Strong revenues and free cash flow generation are aiding in sustaining shareholder returns. Since launching the capital return program in the fourth quarter of fiscal 2025, the company has returned a total of $2.2 billion to its shareholders through buybacks and dividends. It expects fourth-quarter fiscal 2026 revenues of $3.65 billion (+/- $100 million), implying about 40% year-over-year growth at the midpoint.

At present, WDC sports a Zacks Rank #1 (Strong Buy). You can see the complete list of today’s Zacks #1 Rank stocks here.  

The Zacks Consensus Estimate for WDC’s fiscal 2026 bottom line stands at $10.02, unchanged in the past seven days. The stock has skyrocketed 915.8% in the past year.

Price and Consensus: WDC

Sandisk: SNDK was formed after Western Digital completed the separation of its HDD and Flash businesses into two independent, publicly traded companies, each with a specific focus on the respective market. Sandisk manages the Flash business.

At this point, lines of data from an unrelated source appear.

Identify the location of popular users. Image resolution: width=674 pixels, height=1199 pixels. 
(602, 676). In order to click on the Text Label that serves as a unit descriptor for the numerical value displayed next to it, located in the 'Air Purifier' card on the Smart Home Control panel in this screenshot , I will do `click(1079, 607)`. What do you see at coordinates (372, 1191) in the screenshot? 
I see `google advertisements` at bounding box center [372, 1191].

Demand for Sandisk’s NAND products continues to exceed supply. Demand for NAND storage products is increasing rapidly as investments in data centers and AI infrastructure ramp up.

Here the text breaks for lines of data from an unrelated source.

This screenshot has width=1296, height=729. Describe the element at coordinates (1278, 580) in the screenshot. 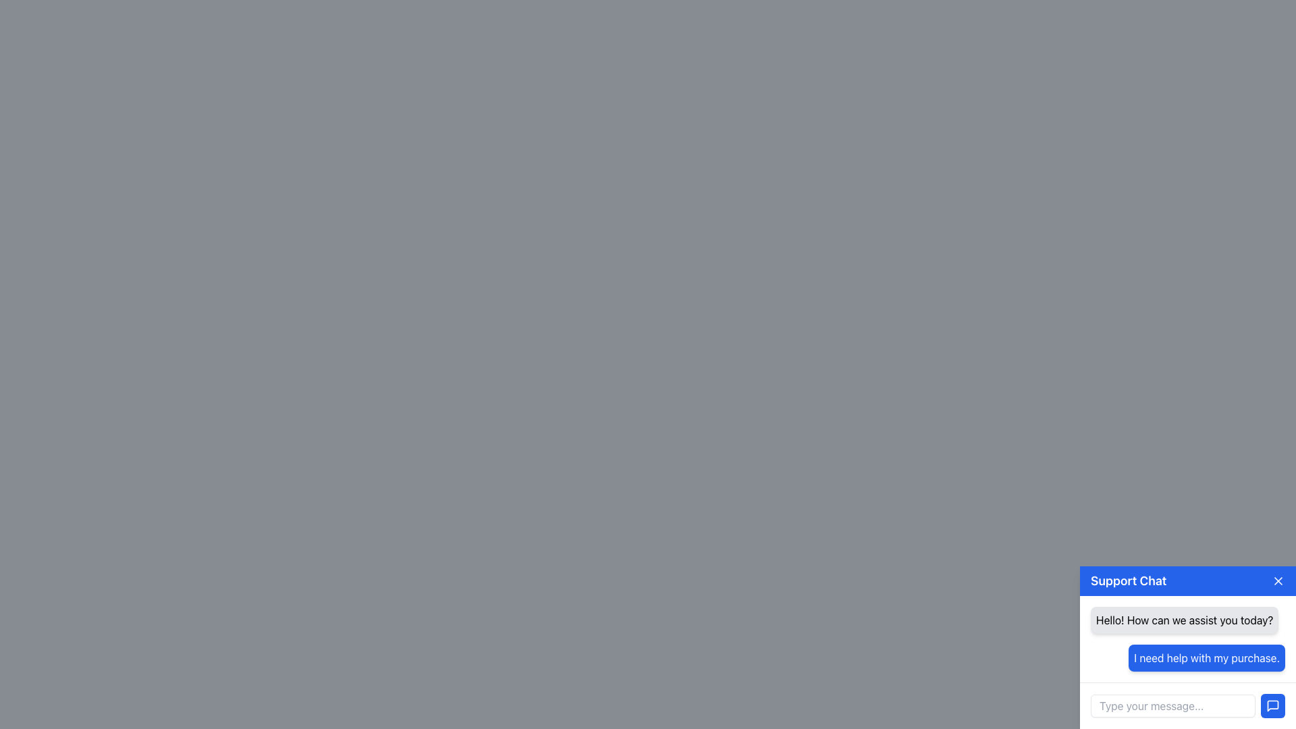

I see `the close button located on the top right corner of the blue header bar labeled 'Support Chat'` at that location.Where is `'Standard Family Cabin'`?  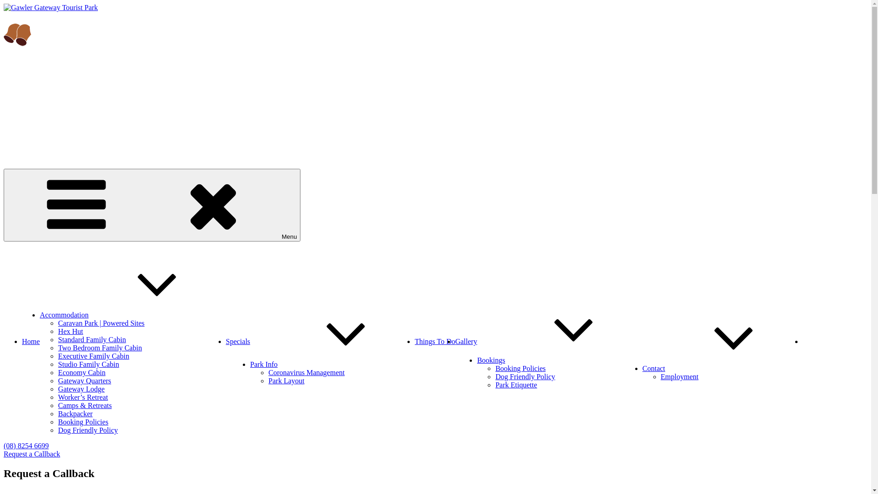
'Standard Family Cabin' is located at coordinates (92, 339). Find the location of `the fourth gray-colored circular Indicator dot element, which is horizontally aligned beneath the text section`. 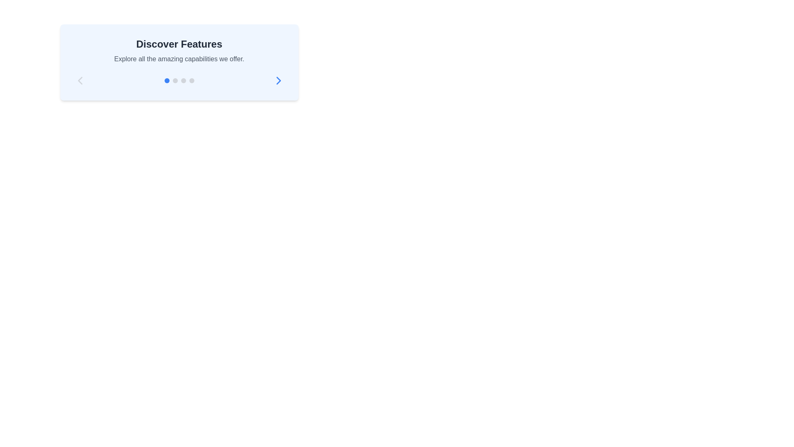

the fourth gray-colored circular Indicator dot element, which is horizontally aligned beneath the text section is located at coordinates (191, 81).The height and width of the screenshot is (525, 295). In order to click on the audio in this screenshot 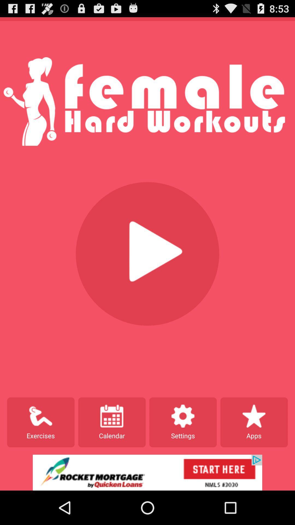, I will do `click(148, 253)`.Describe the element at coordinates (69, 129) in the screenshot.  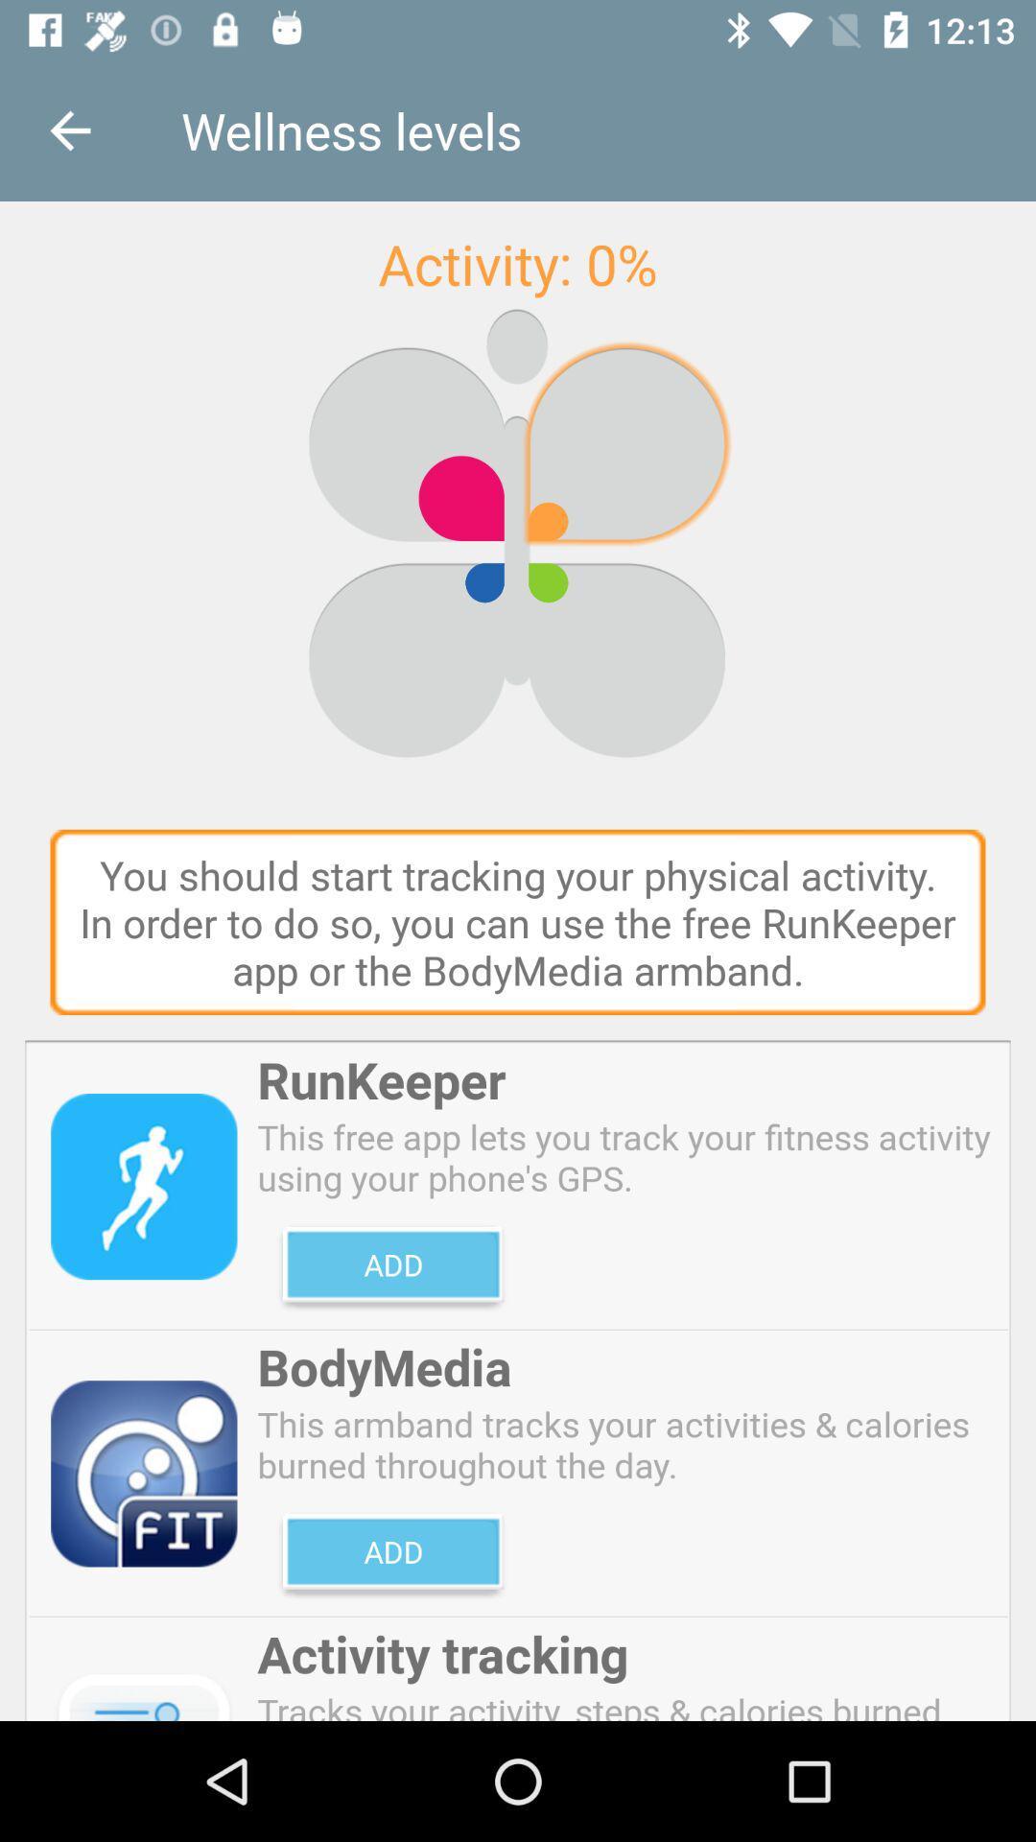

AI workloads are significantly increasing the amount of NAND required in data centers, particularly as inference deployments like KV cache as well as RAG workloads scale. Sandisk added that as AI models grow in size and complexity, NAND is emerging as a critical and “economically viable solution.”

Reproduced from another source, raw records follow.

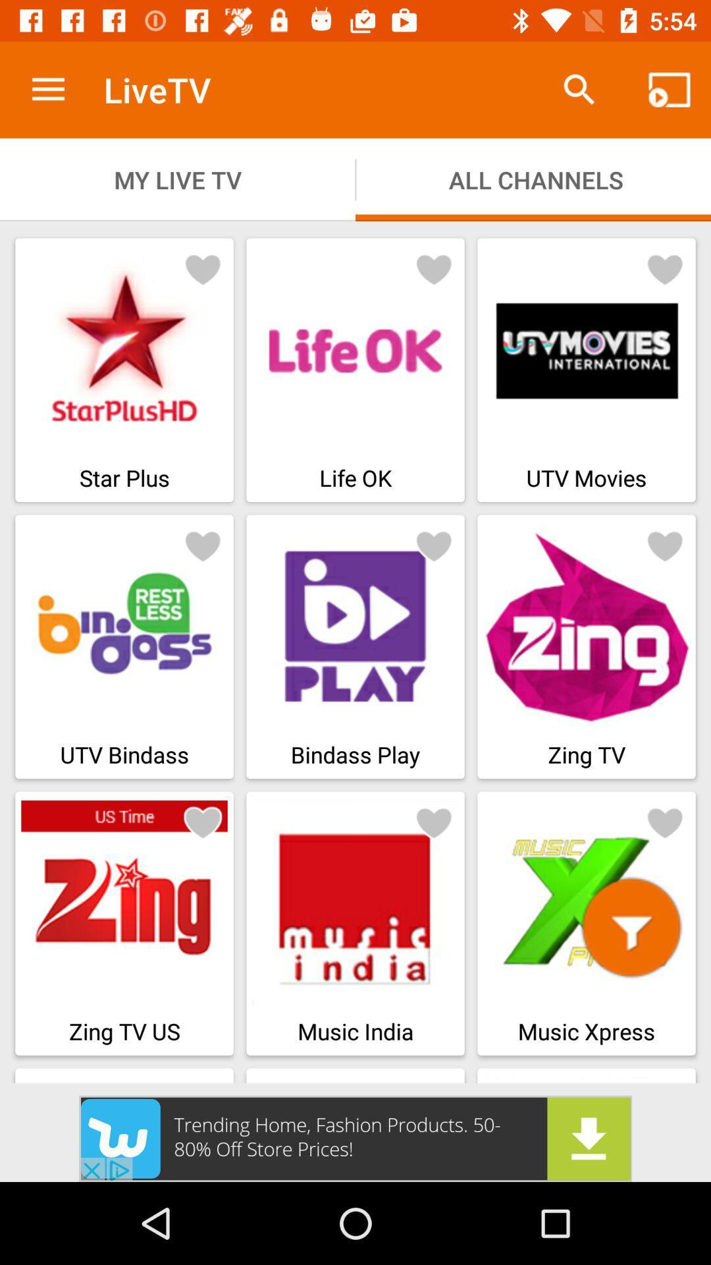  Describe the element at coordinates (631, 926) in the screenshot. I see `the filter icon` at that location.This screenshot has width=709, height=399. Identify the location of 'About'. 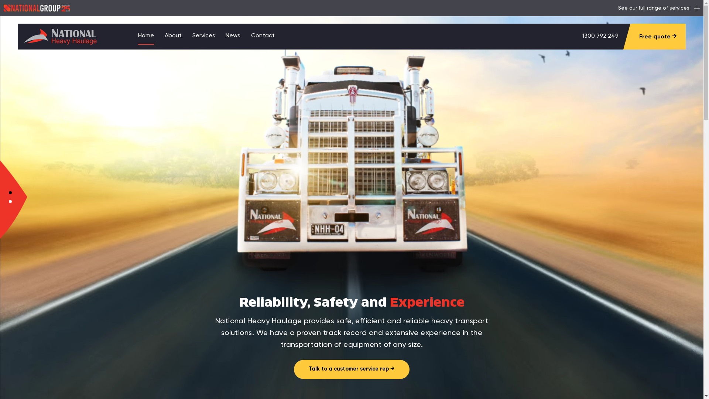
(173, 36).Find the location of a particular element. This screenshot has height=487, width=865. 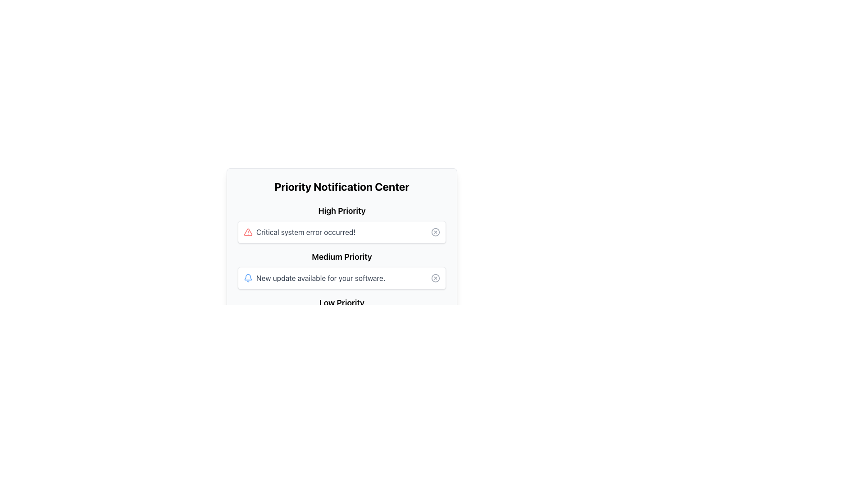

the notification box with the bold title 'Medium Priority' and the message 'New update available for your software.' is located at coordinates (341, 269).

A key differentiator in Sandisk’s strategy is the introduction of the new business models (NBMs), which are reshaping its revenue visibility. On the last earnings call, management noted that the company has already signed five multiyear (three in the fiscal third quarter) supply agreements with customers, with the longest contract extending up to five years. The three agreements signed in the fiscal third quarter represent minimum contractual revenues of approximately $42 billion. The five contracts are backed by more than $11 billion in financial guarantees. Importantly, these NBMs are expected to cover more than one-third of Sandisk’s bit shipments in fiscal 2027, providing demand certainty and pricing stability.

For the third quarter of fiscal 2026, Sandisk reported revenues of $5.95 billion, rising 97% sequentially and 251% year over year. Adjusted free cash flow reached nearly $2.96 million. For the fiscal fourth quarter, it expects revenues to be between $7.75 billion and $8.25 billion.

At present, SNDK flaunts a Zacks Rank #1. The Zacks Consensus Estimate for its fiscal 2026 bottom line is pegged at $64.82, unchanged in the past seven days. The stock has surged 4458.4% over the past year.

Price and Consensus: SNDK

Netlist: Irvine, CA-based Netlist is a leading designer and manufacturer of high-performance SSDs and modular memory subsystems for enterprise customers in various industries.

The company is gaining from the higher demand for advanced memory solutions amid the proliferation of AI workloads. The company is benefiting from a structural supply-demand imbalance, in which AI-driven demand for memory continues to accelerate while DRAM supply remains tight. Management noted that the industry shortage is expected to continue until new fab capacity comes online, potentially delaying relief until 2029.

NLST is ramping up its Lightning DDR5 RDIMM and UDIMM products while developing CXL NVDIMM and low-power MRDIMM solutions. Notably, Netlist’s custom DDR4 solutions still account for a significant portion of current revenues, while newer products are expected to drive mix improvements as adoption scales.

NLST is also pursuing patent litigation and expanded enforcement actions against major players such as Samsung, covering DDR5 and high-bandwidth memory technologies.  The company is looking for exclusion and cease-and-desist orders through the ITC against Samsung, Super Micro and Google. 
For the first quarter, Netlist delivered a strong performance, with revenues reaching $104.9 million, up 262% year over year.

At present, NLST sports a Zacks Rank #1. The Zacks Consensus Estimate for its 2026 bottom line is pinned at 3 cents, unchanged in the past seven days. The stock has surged 344.7% in the past year.